Answer these questions using the forum thread on disclosing past listings.
1. What state is listed for Steve Owen?
2. What professional status is shown for Farm Gal?
3. For how long had the high-end property in Farm Gal's review been marketed nearly continuously?

* _DOCUMENT_:
■ ■ ■ ■ ■ ■ ■

SR 1-5 a states current options or listings of the subject. IMHO I include cancelled or expired ones of the subject in the past 3 years. But in reading this one can read into this if it was cancelled or expired the day, month, or a year before you inspecte the subject you do not have to disclose that because USPAP states "current of the the effective date of the appraisal". What are your takes on this. My personal opinion as stated above is that even if they are expired or cancelled they should be disclosed to the client.

Ryan
 

Steve Owen

Elite Member
Joined
Jan 16, 2002
Professional Status
Certified General Appraiser
State
Missouri
Most secondary market clients want to know if the property has been listed within the last year when the loan is a re-fi; they want to be sure the borrower is not trying to sell them a house that they were unable to sell on the market. As a practical matter, I give them this information as far back as I can find it.

There is USPAP and then there is what the market wants. If you're going to be the best you can be you have to consider both.
 

Farm Gal

Elite Member
Joined
Jan 14, 2002
Professional Status
Licensed Appraiser
State
Nebraska
Ditto Steve's comments

I will add this: scope and due dilligence can to some extent be dependant on specifics... I did a review of a high end property that had been marketed nearly continiously for over 7 years prior to that 12 months...
Yup it had been just over a year since the last listing originated....
(or was it under :confused:- can't now recall :redface: )

ANYWAY:
In a review of such a property my review report went way beyond USPAP and the 12 months prior as a supplimental requirment of the client...

But I sort of thought it relevent in making my case why the subject should not on a refinance transaction be valued at significantly above what they had been attempting to unload it for for nearly a decade

Had it been a sales transaction (where at least ONE person thought it was worth that much) it would have been one thing but on a refi?!?!?

■ ■ ■ ■ ■ ■ ■

* _COLLECTED DATA_:
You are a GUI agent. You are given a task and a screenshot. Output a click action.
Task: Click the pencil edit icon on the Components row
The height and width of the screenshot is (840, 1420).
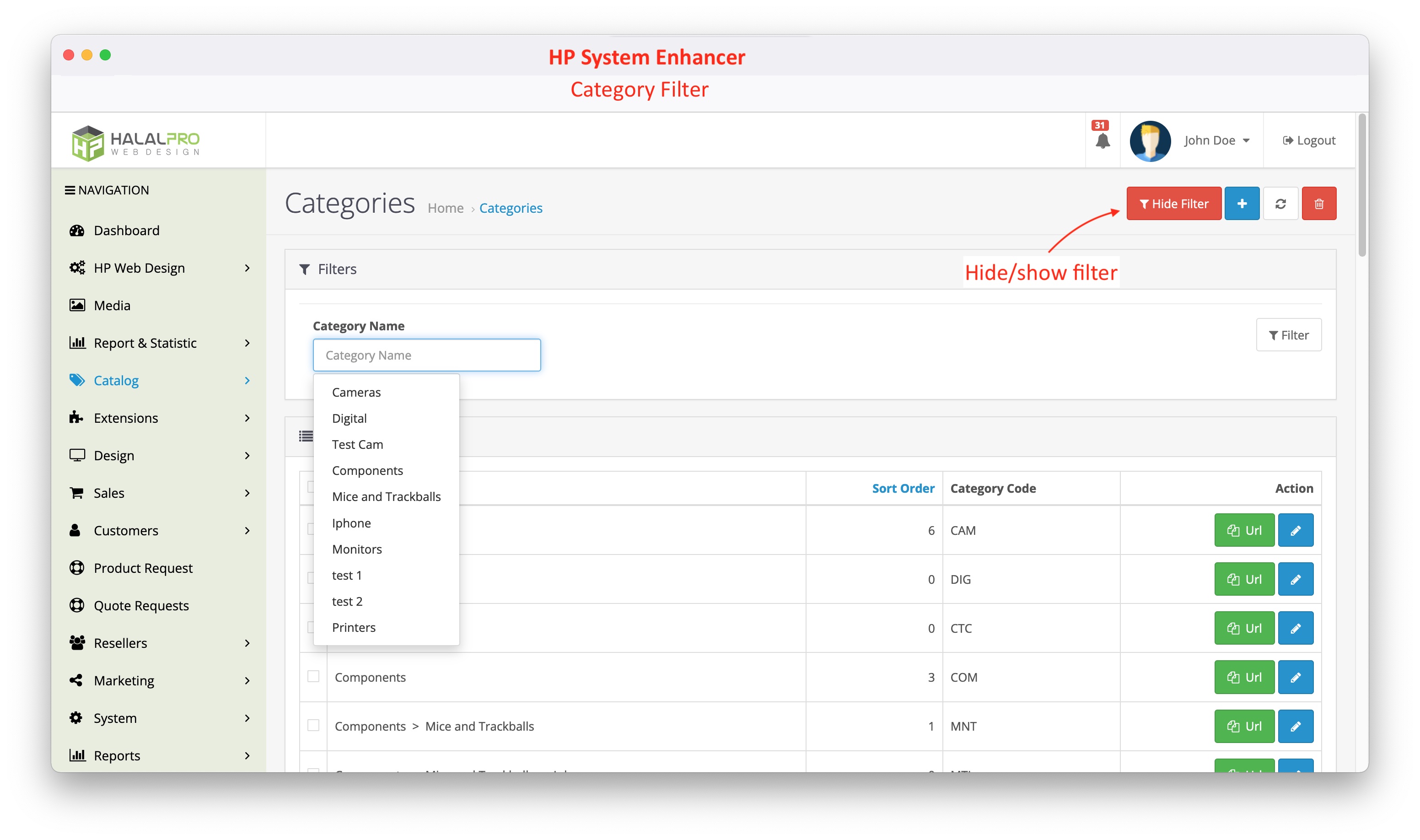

■ ■ ■ ■ ■ ■ ■

* _RESPONSE_:
1. Missouri
2. Licensed Appraiser
3. Over 7 years